2017 soll die Bevölkerung über das Ende der Beitrittsverhandlungen abstimmen.
Ankara. Die türkische Bevölkerung könnte nach den Worten von Präsident Recep Tayyip Erdoğan im kommenden Jahr über eine Fortsetzung der EU-Beitrittsverhandlungen abstimmen. Vorerst sollten sie sich aber gedulden, sagte Erdoğan am Montag in einer Rede in Ankara. Gleichzeitig forderte er die EU-Regierungen auf, sich ebenfalls zu entscheiden, ob sie weiterhin zu der Annäherung stünden.
Erdoğan reagierte damit auf wachsende Kritik aus den EU-Hauptstädten und der EU-Kommission zu den Verhaftungswellen nach dem Putsch und Plänen zur Einführung der Todesstrafe. Auch EU-Erweiterungskommissar Johannes Hahn hat die EU-Staaten zu einer „klaren Orientierung“ in Hinblick auf die Türkei aufgefordert. „Ich erwarte mir eine klare Position der Mitgliedstaaten, wie wir in den nächsten Wochen die Gespräche mit der Türkei führen sollen“, sagte Hahn vor Beratungen der EU-Außenminister am Montag in Brüssel.

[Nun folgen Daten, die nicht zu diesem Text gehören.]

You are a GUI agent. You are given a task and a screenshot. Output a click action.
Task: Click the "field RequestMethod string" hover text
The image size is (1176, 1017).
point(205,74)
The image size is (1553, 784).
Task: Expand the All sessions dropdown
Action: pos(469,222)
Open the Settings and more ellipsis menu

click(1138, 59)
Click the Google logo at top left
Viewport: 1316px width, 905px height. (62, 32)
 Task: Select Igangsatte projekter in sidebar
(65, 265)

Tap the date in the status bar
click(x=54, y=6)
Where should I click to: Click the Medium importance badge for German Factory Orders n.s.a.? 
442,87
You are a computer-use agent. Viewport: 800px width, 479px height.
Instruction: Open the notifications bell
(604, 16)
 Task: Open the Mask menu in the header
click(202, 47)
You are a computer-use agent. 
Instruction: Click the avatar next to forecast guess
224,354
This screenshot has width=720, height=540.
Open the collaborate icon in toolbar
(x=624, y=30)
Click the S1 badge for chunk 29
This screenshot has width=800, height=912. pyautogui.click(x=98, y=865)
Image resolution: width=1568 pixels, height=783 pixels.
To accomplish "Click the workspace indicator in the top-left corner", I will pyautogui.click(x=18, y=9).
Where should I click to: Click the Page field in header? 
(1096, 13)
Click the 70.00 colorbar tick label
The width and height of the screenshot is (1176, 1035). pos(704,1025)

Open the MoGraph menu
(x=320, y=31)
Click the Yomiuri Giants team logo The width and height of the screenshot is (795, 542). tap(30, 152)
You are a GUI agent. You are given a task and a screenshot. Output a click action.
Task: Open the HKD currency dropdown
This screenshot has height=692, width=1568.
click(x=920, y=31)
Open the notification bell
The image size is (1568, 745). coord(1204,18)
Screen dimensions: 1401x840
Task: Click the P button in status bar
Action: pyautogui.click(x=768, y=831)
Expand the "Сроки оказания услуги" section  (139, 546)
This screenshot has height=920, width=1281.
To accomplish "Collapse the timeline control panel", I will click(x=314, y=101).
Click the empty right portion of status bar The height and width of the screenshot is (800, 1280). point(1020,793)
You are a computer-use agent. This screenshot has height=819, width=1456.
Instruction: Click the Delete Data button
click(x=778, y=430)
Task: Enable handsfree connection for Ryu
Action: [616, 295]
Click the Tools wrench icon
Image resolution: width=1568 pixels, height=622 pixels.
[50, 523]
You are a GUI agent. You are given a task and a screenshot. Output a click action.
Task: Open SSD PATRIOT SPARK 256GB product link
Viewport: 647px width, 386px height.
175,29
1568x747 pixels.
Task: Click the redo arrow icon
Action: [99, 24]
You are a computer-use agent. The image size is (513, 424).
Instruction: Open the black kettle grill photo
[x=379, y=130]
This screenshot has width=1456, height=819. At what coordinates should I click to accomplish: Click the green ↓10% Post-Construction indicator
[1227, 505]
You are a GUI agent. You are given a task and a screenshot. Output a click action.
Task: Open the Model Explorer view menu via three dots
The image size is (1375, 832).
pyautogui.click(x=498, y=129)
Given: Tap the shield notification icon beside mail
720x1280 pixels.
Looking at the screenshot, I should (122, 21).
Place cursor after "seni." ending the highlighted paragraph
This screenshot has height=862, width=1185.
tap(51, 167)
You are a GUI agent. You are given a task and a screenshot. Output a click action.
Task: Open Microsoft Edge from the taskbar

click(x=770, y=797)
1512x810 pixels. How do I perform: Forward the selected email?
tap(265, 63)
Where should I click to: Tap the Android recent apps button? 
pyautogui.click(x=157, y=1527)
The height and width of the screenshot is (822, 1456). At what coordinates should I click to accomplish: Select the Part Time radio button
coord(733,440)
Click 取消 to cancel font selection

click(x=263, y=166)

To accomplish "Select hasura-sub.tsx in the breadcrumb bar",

Die Vertreter der Mitgliedstaaten berieten vor allem über den kritischen Fortschrittsbericht der EU-Kommission zur Türkei. Er war vergangene Woche veröffentlicht worden und benannte rechtsstaatliche und demokratische Rückschritte.
Obwohl sich zuletzt EU-Außenbeauftragte Federica Mogherini im Namen aller Mitgliedstaaten für eine Fortsetzung der Beitrittsverhandlungen ausgesprochen hat, hält Österreichs Außenminister, Sebastian Kurz, Gespräche derzeit für sinnlos. Auch der Luxemburger Außenminister, Jean Asselborn, hat einen härteren Kurs gegenüber Ankara angemahnt. Großbritannien, aber auch Deutschland und Frankreich halten hingegen an den Beitrittsverhandlungen fest. „Wir sollten die Türkei nicht in eine Ecke drängen und nicht in einer Weise übertreiben, die gegen unsere gemeinsamen Interessen wäre“, sagte der britische Außenminister, Boris Johnson, am Rand des Brüsseler Treffens.
Kurz bestätigte Meinungsunterschiede der EU-Staaten zur Türkei. „Eine klare Haltung der Mitgliedstaaten gibt es. Sie ist nur nicht überall die gleiche.“ (ag.)